### EXERCISE REQUIREMENTS
Write out the whole listing again so that each line matches the original.

### DATA IN THIS EXERCISE
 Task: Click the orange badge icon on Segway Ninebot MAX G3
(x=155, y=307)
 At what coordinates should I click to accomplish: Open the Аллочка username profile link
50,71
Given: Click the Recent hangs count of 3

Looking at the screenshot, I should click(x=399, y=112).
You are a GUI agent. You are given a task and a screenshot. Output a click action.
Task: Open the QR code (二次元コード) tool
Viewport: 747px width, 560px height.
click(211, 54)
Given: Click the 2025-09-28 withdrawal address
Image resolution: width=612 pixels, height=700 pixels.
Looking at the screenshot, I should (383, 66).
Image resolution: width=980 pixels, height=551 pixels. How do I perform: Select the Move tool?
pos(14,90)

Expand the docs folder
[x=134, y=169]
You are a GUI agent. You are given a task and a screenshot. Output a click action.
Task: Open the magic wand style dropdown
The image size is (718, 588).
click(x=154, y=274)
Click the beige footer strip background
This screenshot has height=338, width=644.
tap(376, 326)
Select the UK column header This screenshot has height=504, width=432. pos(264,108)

### YOUR RESPONSE
 Task: Click the orange badge icon on Segway Ninebot MAX G3
(x=155, y=307)
 At what coordinates should I click to accomplish: Open the Аллочка username profile link
50,71
Given: Click the Recent hangs count of 3

Looking at the screenshot, I should click(x=399, y=112).
You are a GUI agent. You are given a task and a screenshot. Output a click action.
Task: Open the QR code (二次元コード) tool
Viewport: 747px width, 560px height.
click(211, 54)
Given: Click the 2025-09-28 withdrawal address
Image resolution: width=612 pixels, height=700 pixels.
Looking at the screenshot, I should (383, 66).
Image resolution: width=980 pixels, height=551 pixels. How do I perform: Select the Move tool?
pos(14,90)

Expand the docs folder
[x=134, y=169]
You are a GUI agent. You are given a task and a screenshot. Output a click action.
Task: Open the magic wand style dropdown
The image size is (718, 588).
click(x=154, y=274)
Click the beige footer strip background
This screenshot has height=338, width=644.
tap(376, 326)
Select the UK column header This screenshot has height=504, width=432. pos(264,108)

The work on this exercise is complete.